If you’re going to honor George Abbott by doing three of his musicals — as Jim Morgan of the York Theatre Company is planning for his Musicals in Mufti series — then you really should start with the first musical Abbott directed. Well, co-directed, really; for even though Abbott had started directing in 1926 and, in nine years, staged such straight-play smashes as Broadway, Chicago, Coquette, Twentieth Century, and Three Men on a Horse, he’d never directed a musical as the 1934-35 season ended. Still, when Richard Rodgers and Lorenz Hart returned from Hollywood to write a new Broadway show called On Your Toes, they asked Abbott to direct. That isn’t, however, the musical that the York will do this coming weekend. Instead, Jumbo will be on view.

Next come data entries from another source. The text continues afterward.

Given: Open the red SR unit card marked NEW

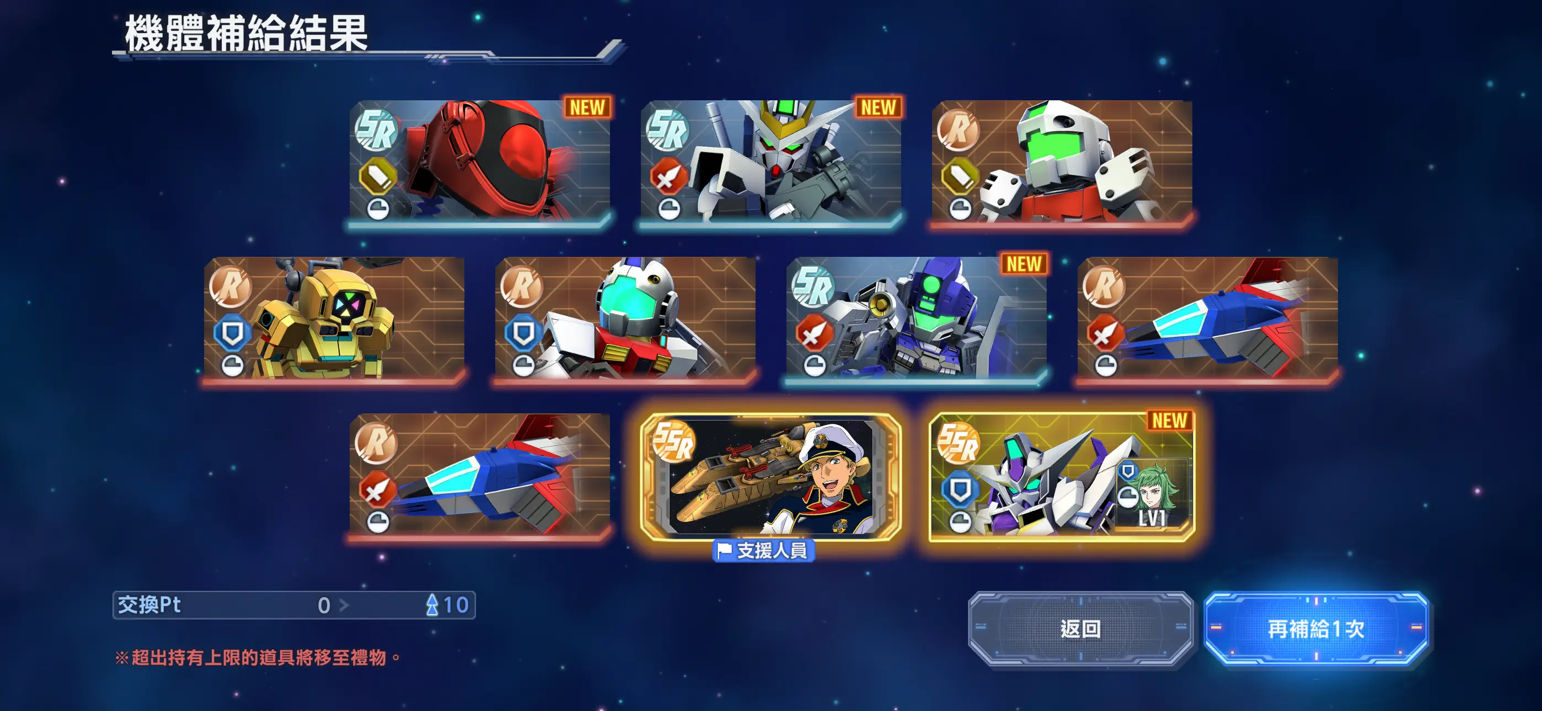Looking at the screenshot, I should pos(479,163).
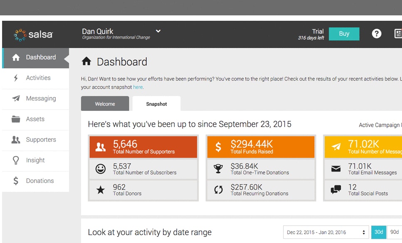The image size is (402, 243).
Task: Click the Total Funds Raised orange tile
Action: point(261,146)
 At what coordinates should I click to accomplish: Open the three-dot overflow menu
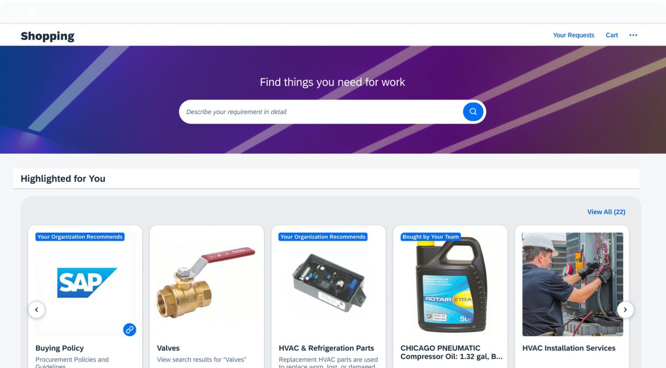tap(633, 35)
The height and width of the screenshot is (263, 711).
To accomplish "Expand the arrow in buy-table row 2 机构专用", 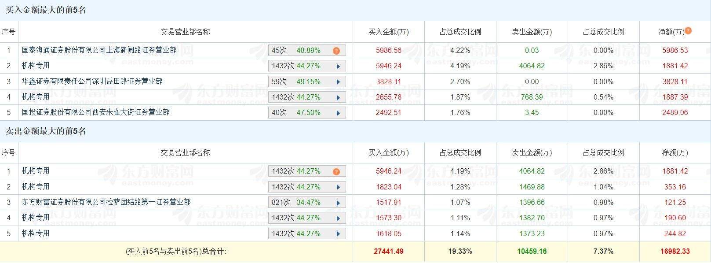I will click(338, 67).
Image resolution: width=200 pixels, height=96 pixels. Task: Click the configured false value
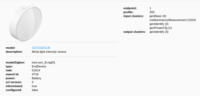[35, 90]
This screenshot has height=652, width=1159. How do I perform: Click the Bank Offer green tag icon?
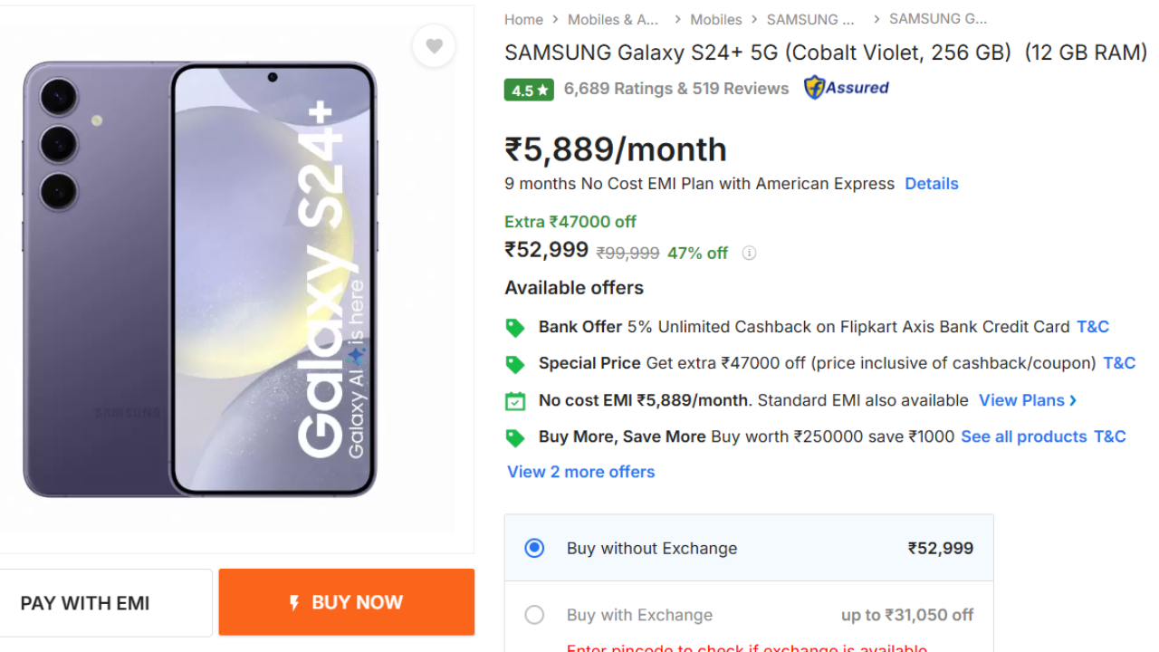515,328
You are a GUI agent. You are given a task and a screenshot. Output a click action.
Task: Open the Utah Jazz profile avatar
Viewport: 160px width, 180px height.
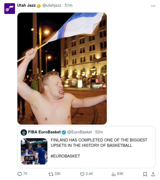point(10,9)
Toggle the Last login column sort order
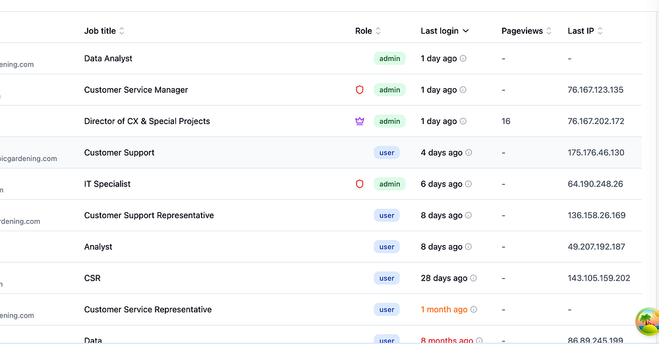The height and width of the screenshot is (344, 659). pyautogui.click(x=445, y=31)
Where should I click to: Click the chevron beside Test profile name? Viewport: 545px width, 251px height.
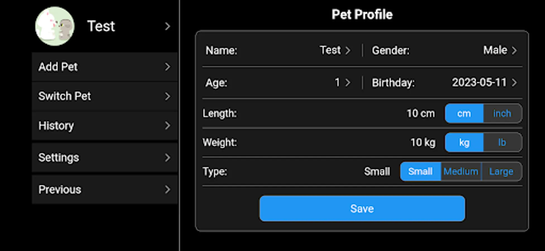click(x=167, y=26)
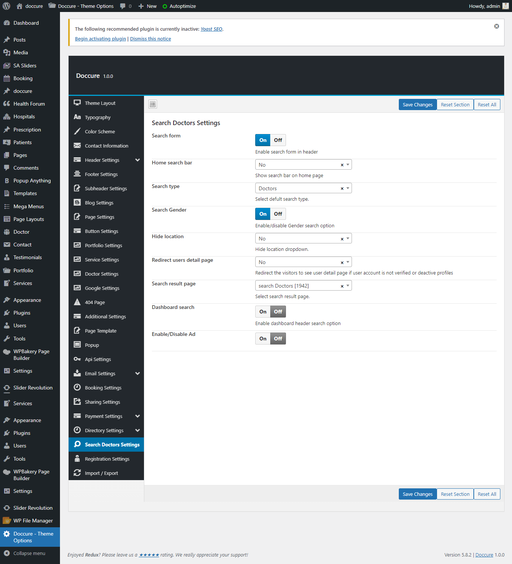This screenshot has width=512, height=564.
Task: Click the top Save Changes button
Action: pos(417,104)
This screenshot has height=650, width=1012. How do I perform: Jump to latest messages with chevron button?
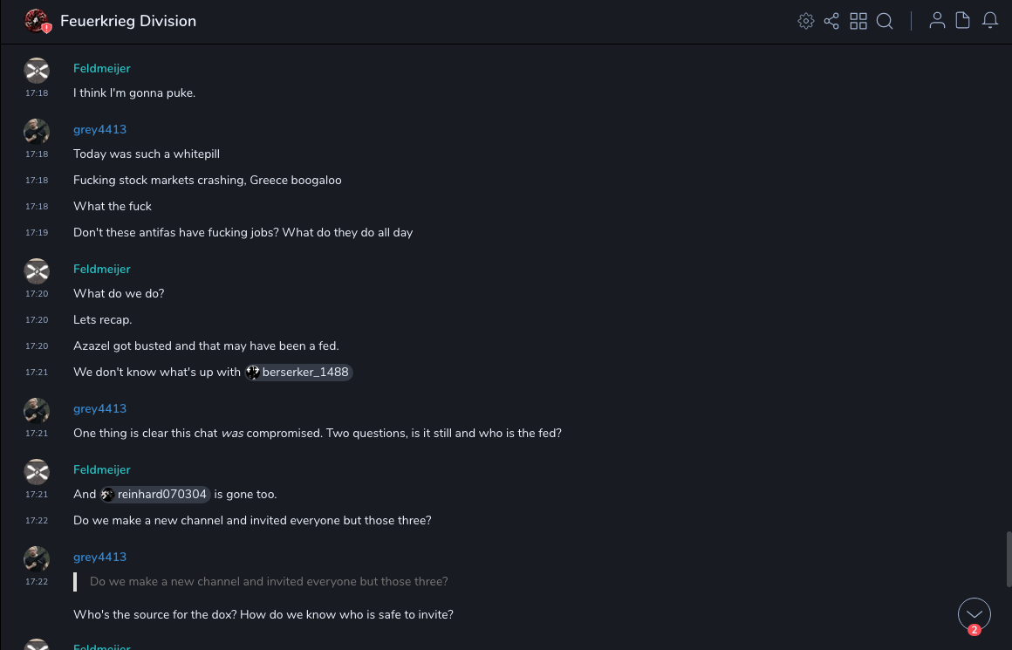(974, 614)
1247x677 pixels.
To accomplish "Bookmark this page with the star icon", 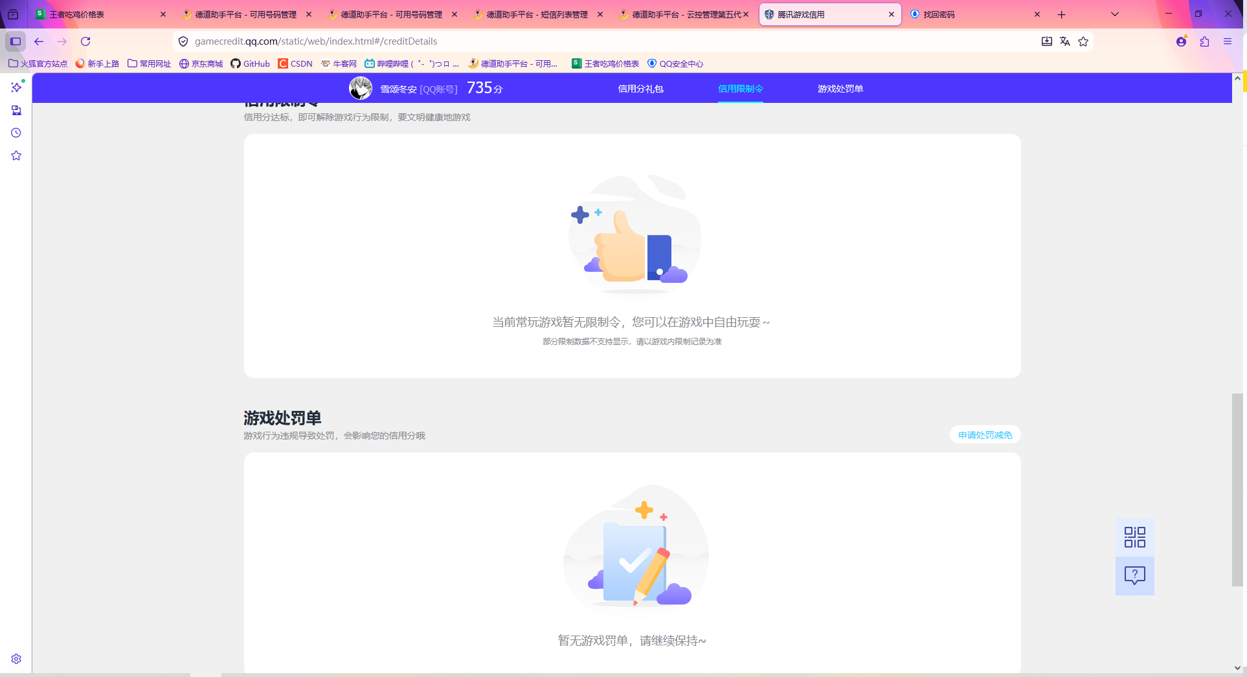I will tap(1083, 41).
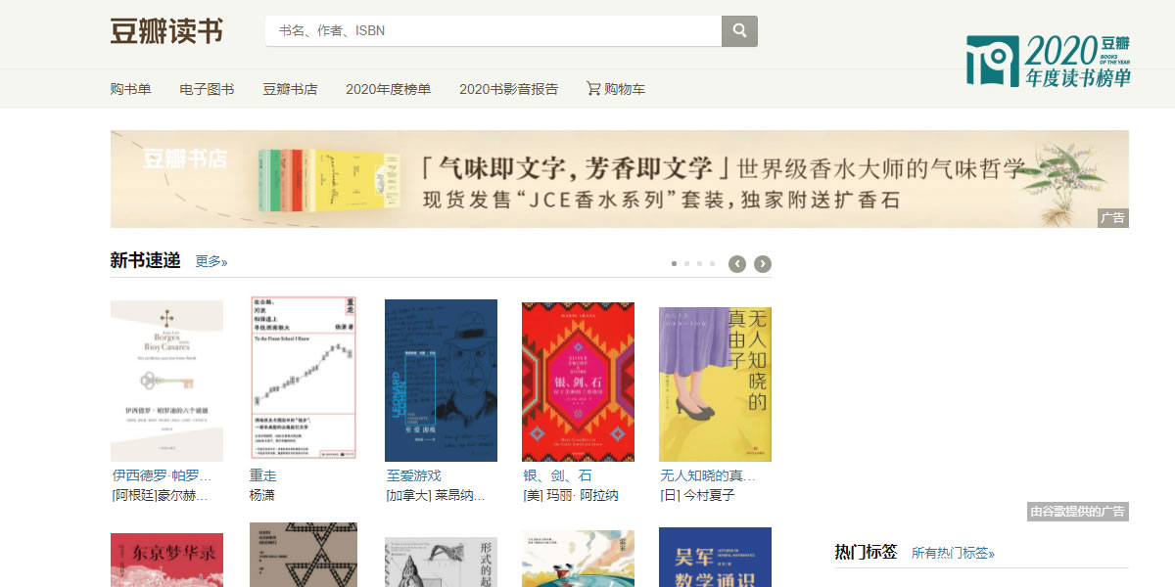1175x587 pixels.
Task: Open the 电子图书 menu item
Action: click(x=207, y=89)
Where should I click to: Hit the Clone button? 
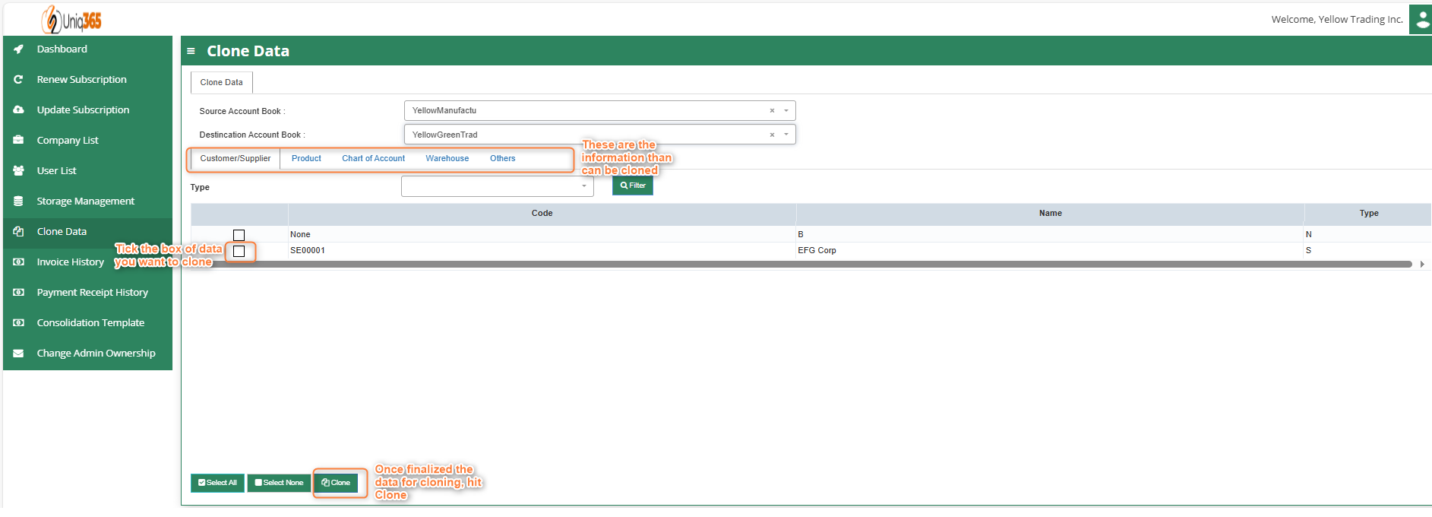pos(336,483)
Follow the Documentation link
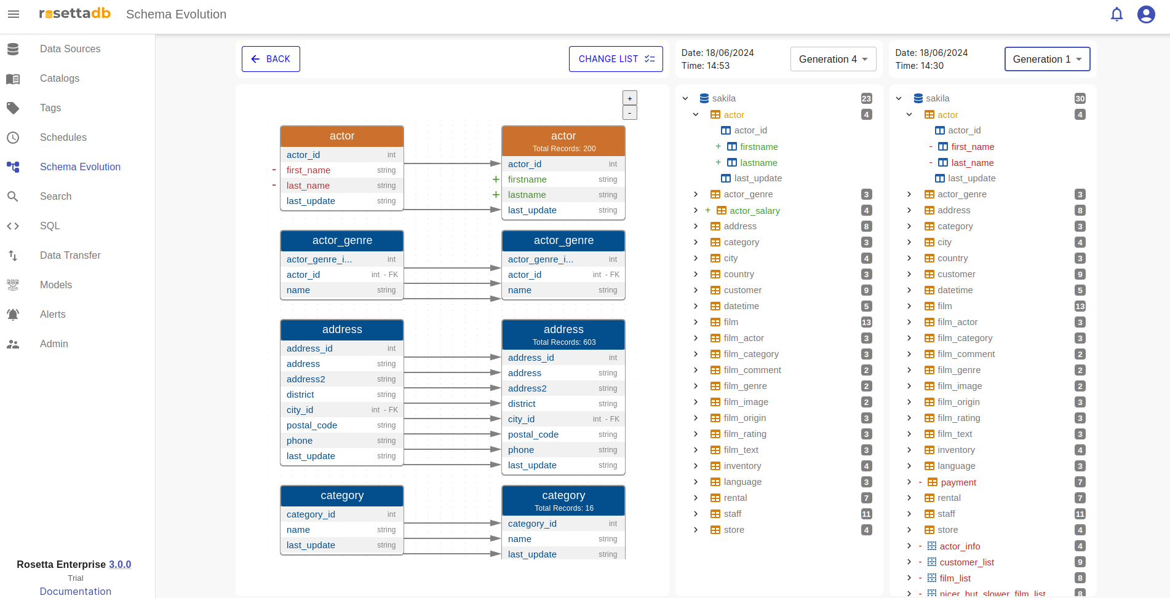 coord(76,591)
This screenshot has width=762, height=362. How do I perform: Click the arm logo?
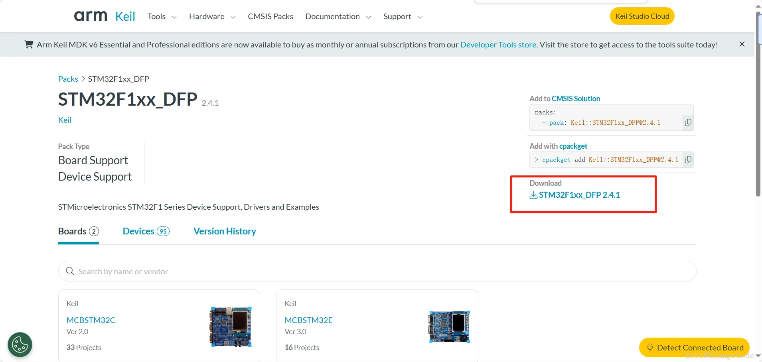[x=91, y=16]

You see, On Your Toes got stalled for a year when a producer backed out, just as Billy Rose asked Rodgers and Hart to write a circus musical. Rose and his wife, Fanny Brice, had been in Europe, where they had enjoyed many a circus. Rose had the idea of merging a Broadway musical with a circus and, even before he made one artistic decision, he booked the Hippodrome on 43rd and Sixth to house the artists, aerialists and animals. It had been built in 1902 specifically for spectaculars but had been shuttered for five years when Rose got the idea of putting a circus musical in there. Because it had a conventional left-center-right seating arrangement, Rose first had to remove the seats and stage and replace them with bleachers and a circus arena.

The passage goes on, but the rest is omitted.